© 1996 Oxford University Press
research-article |
Nitrofurazone: Reproductive Assessment by Continuous Breeding in Swiss Mice1
Laboratory of Reproductive Toxicology, Chemistry and life Sciences Division, Center for Life Sciences and Toxicology, Research Triangle Institute P.O. Box 12194, Research Triangle Park, North Carolina 27709-2194 *Developmental and Reproductive Toxicology Croup, National Toxicology Program, National Institute of Environmental Health Sciences P.O. Box 12233, Research Triangle Park, North Carolina 27709
Received March 1, 1996; accepted August 14, 1996
Nitrofurazone (NTFZ), a nitrofuran antibiotic, was evaluated for reproductive toxicity in Swiss CD-1 mice using the Reproductive Assessment by Continuous Breeding protocol. Male and female mice were cohabited for 15 weeks and exposed to NTFZ in feed at concentrations of 0, 100, 375, and 750 ppm (14–102 mg/kg/day). F0 750-ppm breeding pairs had significantly reduced fertility after 7 days of exposure to NTFZ (17% fertile compared to 98% for control pairs) and were infertile after the second litter. F0 mid-dose pairs had progressively decreasing fertility (47% by the fifth litter), reduced litter size, and reduced proportion of pups born alive. Crossover breeding of control and high-dose F0 animals confirmed infertility in high-dose males and reduced litter size and pup weight in high-dose females when compared to the controlxcontrol group. At necropsy, there were no effects on body weight, but F0 males had reduced testis weight at the high dose and reduced epididymal sperm concentration and abnormal sperm morphology at all doses of NTFZ. Increased liver as well as kidney and adrenal weights (combined) were observed at 375 and 750 ppm; hepatic hypertrophy was noted microscopically at 750 ppm.
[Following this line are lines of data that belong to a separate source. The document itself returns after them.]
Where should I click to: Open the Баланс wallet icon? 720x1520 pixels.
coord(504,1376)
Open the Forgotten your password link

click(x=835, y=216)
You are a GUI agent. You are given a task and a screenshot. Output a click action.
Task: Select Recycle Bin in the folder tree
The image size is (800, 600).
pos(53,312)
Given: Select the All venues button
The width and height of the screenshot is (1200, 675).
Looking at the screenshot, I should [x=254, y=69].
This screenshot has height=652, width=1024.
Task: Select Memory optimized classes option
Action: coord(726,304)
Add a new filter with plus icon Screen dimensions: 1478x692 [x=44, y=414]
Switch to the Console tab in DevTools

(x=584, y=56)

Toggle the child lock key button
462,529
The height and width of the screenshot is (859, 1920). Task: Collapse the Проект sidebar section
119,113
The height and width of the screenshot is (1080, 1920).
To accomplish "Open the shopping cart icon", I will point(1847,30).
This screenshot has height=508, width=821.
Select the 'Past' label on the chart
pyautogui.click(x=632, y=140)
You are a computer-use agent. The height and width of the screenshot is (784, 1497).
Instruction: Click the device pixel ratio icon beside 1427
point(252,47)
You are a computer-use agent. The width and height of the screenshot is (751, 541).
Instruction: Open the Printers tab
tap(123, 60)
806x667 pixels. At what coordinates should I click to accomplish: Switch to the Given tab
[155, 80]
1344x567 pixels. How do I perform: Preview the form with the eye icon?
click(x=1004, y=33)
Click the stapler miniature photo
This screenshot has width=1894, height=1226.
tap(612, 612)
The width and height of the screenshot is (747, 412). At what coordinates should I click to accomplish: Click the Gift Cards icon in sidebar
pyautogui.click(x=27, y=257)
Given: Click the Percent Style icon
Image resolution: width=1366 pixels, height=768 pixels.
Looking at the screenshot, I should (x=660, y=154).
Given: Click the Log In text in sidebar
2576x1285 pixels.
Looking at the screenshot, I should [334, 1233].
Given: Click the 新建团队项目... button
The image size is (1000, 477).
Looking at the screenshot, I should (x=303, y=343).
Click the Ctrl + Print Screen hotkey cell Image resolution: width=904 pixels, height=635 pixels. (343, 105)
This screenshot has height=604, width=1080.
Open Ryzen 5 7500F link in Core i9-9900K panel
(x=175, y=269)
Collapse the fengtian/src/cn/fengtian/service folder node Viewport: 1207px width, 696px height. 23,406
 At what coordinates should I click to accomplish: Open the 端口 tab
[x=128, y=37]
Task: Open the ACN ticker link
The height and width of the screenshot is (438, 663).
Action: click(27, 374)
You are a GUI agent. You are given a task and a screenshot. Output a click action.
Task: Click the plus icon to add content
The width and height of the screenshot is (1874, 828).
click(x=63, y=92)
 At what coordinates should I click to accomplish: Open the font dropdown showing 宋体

F0 females had reduced body weight, hepatic hypertrophy, and altered estrous cycles at 750 ppm and reduced ovarian weight at all doses. In the second generation, F1 mice at 375 ppm had reduced postnatal survival and body weight and produced smaller F2 litters compared to control mice. At necropsy, F1 males had reduced testes weight and epididymal sperm concentration, abnormal sperm morphology, hepatic hypertrophy at 375 ppm, and borderline nephropathy at 100 and 375 ppm. F1 females had decreased body, liver, and ovarian weight at 375 ppm and altered estrous cycles at 100 and 375 ppm. Thus, NTFZ at 
100 ppm ( 14 mg/kg/day) caused adverse reproductive effects in F0 male and female and F1 female mice in the presence of relatively mild systemic toxicity.